BACKGROUND: Stereotactic body radiation therapy (SBRT) for stage I non-small cell lung cancer (NSCLC) is considered standard of care in the medically inoperable patient population. Multiple methods of SBRT delivery exist including fiducial-based tumor tracking, which allows for smaller treatment margins and avoidance of patient immobilization devices. We explore the long-term clinical outcomes of this novel fiducial-based SBRT method. METHODS: In this single institutional retrospective review, we detail the outcomes of medically inoperable pathologically confirmed stage I NSCLC. Patients were treated with the Cyberknife SBRT system using a planning target volume (PTV) defined as a 5-mm expansion from gross tumor volume (GTV) without creation of an internal target volume (ITV).

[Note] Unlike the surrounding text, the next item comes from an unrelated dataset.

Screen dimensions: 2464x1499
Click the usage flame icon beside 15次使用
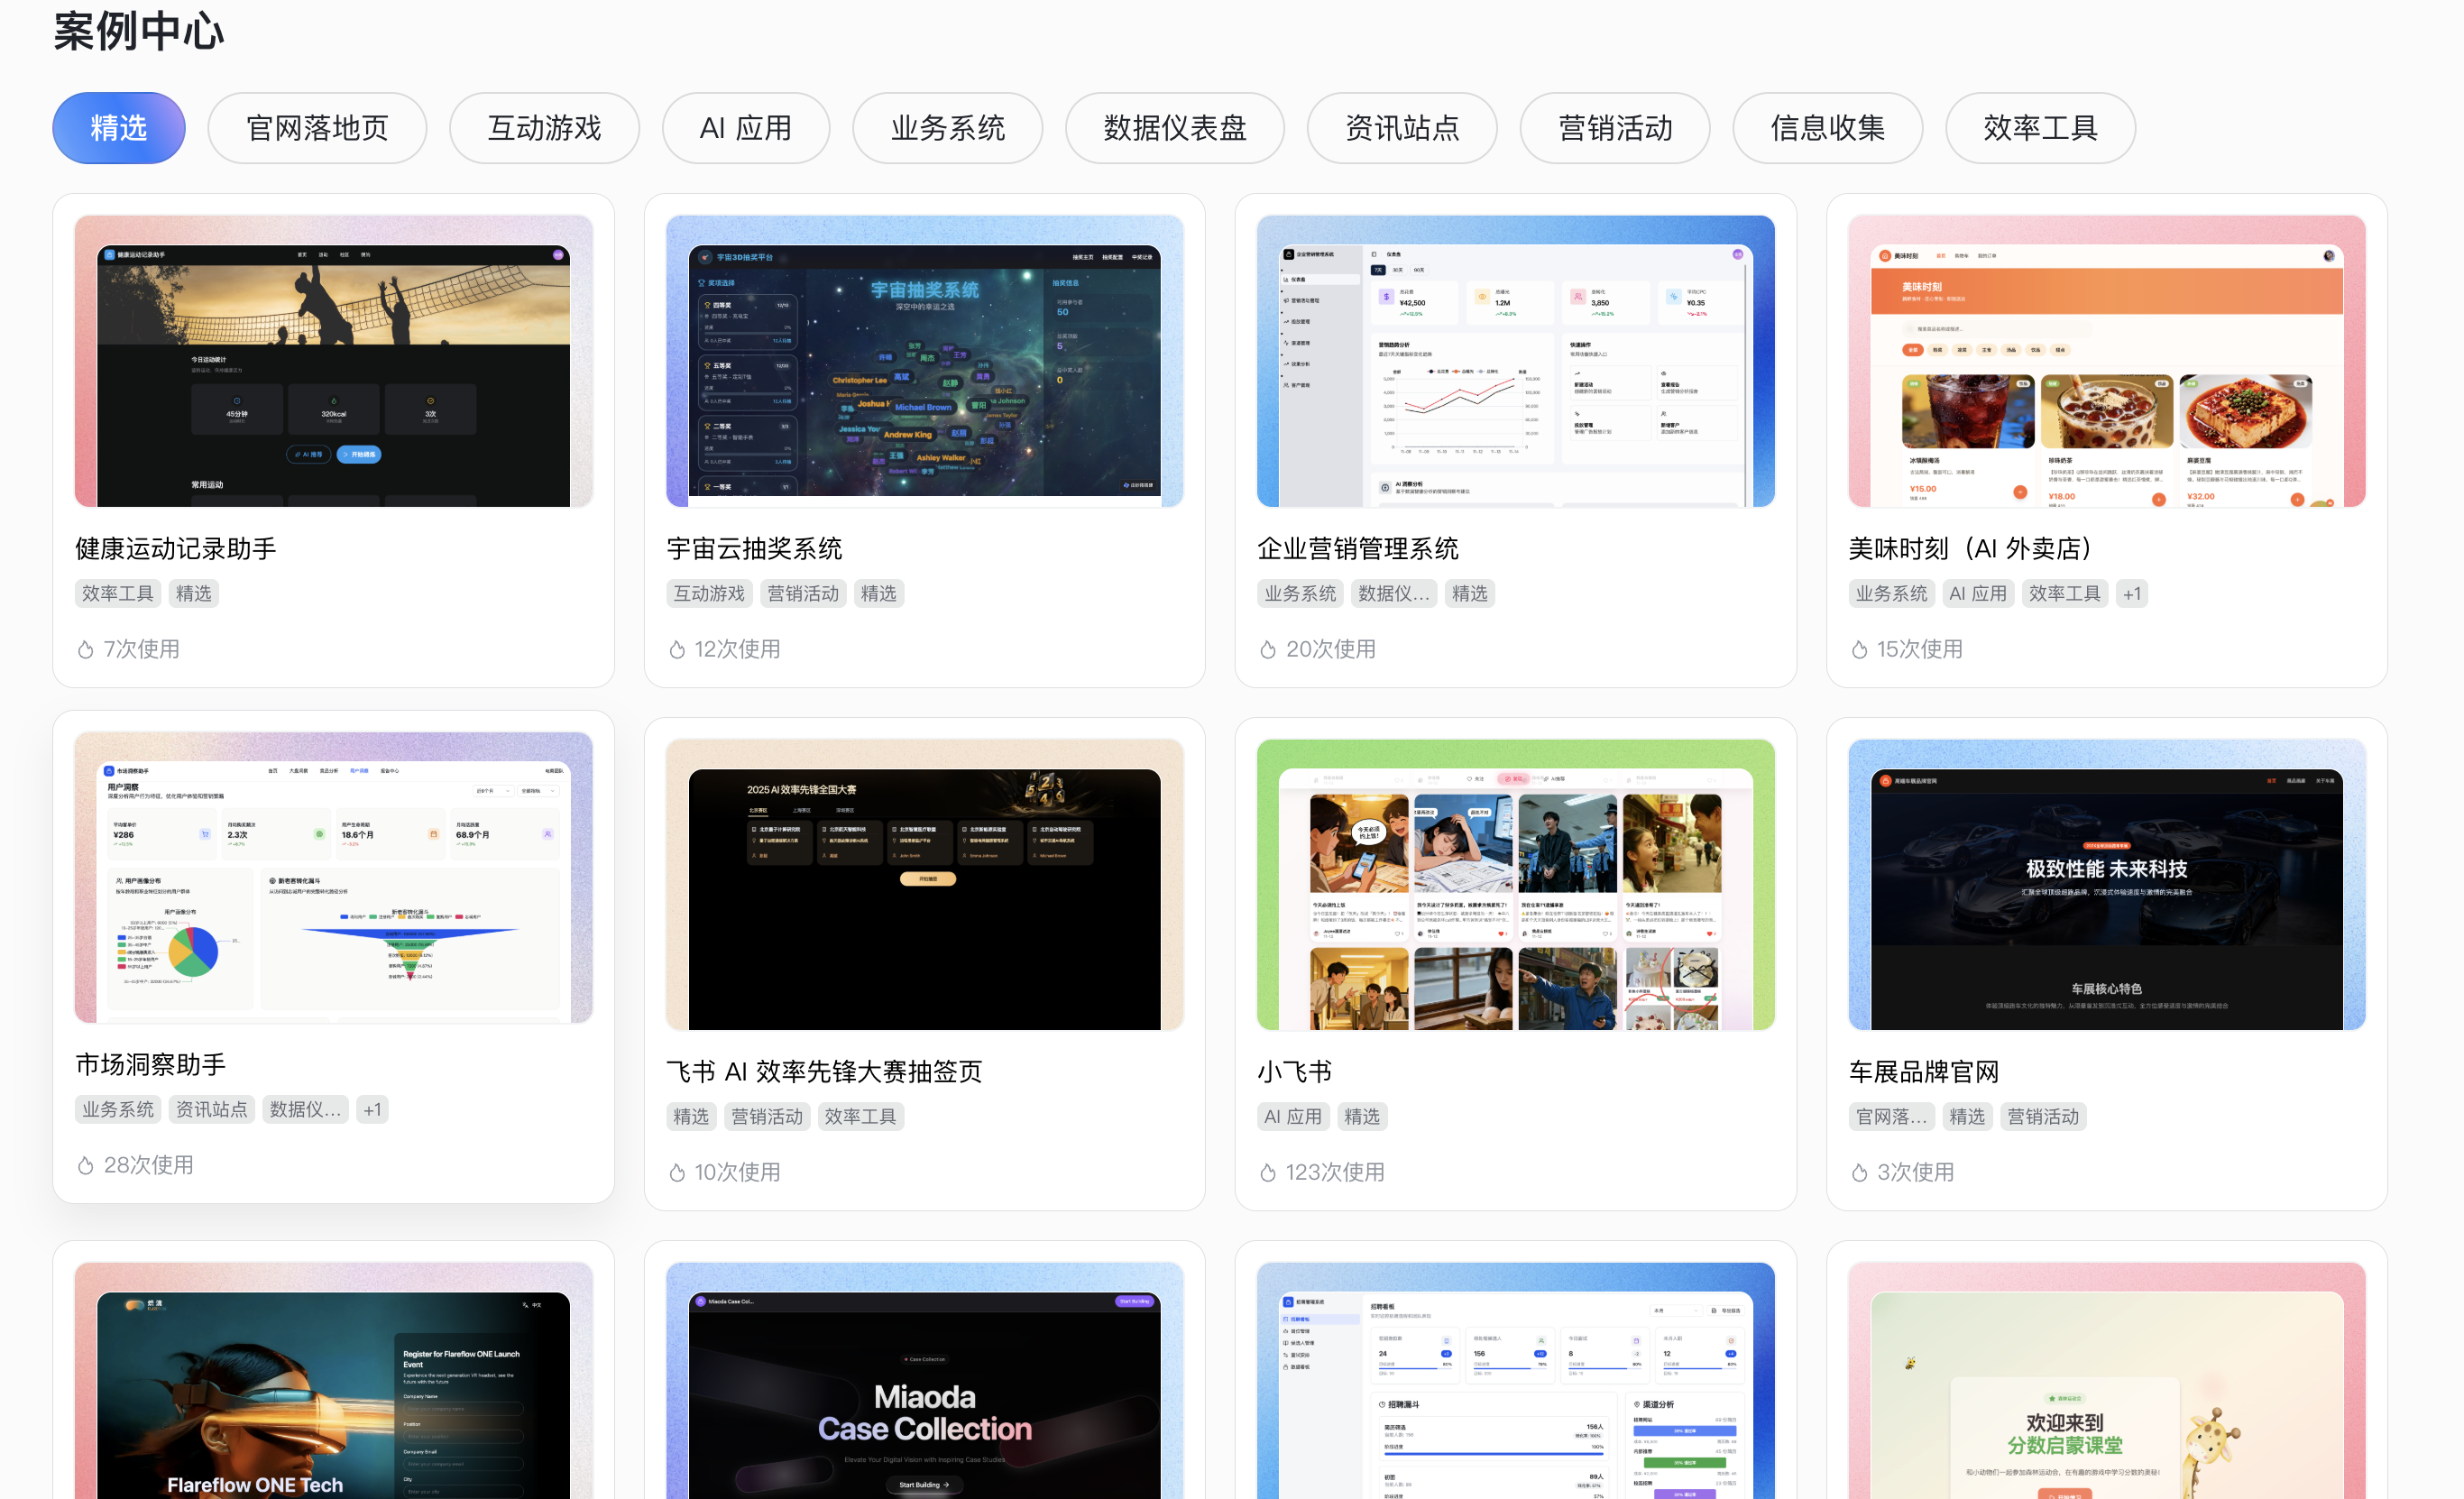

Dose was delivered in three or five equal fractions of 10 to 20 Gy. Pretreatment and posttreatment pulmonary function test (PFT) changes and evidence of late radiological rib fractures were analyzed for the majority of patients. Actuarial local control, locoregional control, distant control, and overall survival were calculated using the Kaplan-Meier method. RESULTS: Sixty-one patients with a median age of 75 years were available for analysis. The majority (80 %) of patients were deemed to be medically inoperable due to underlying pulmonary dysfunction. Eleven patients (18 %) developed symptomatic pneumothoraces secondary to fiducial placement under CT guidance, which precipitously dropped to 0 % following transition to bronchoscopic fiducial placement. The 2-year rib fracture risk was 21.4 % with a median time to rib fracture of 2.9 years. PFTs averaged over all patients and parameters demonstrated small absolute declines, 5.7 % averaged PFT decline, at approximately 1 year of follow-up, but only the diffusing capacity of lung for carbon monoxide (DLCO) demonstrated a statistically significant decline (10.29 vs. 9.01 mL/min/mmHg, p = 0.01). Five-year local control, locoregional control, and overall survival were 87.6, 71.8, and 39.3 %, respectively. CONCLUSIONS: Despite reduced treatment margins and lack of patient immobilization, SBRT with fiducial-based tumor tracking achieves clinically comparable long-term outcomes to other linac-based SBRT approaches.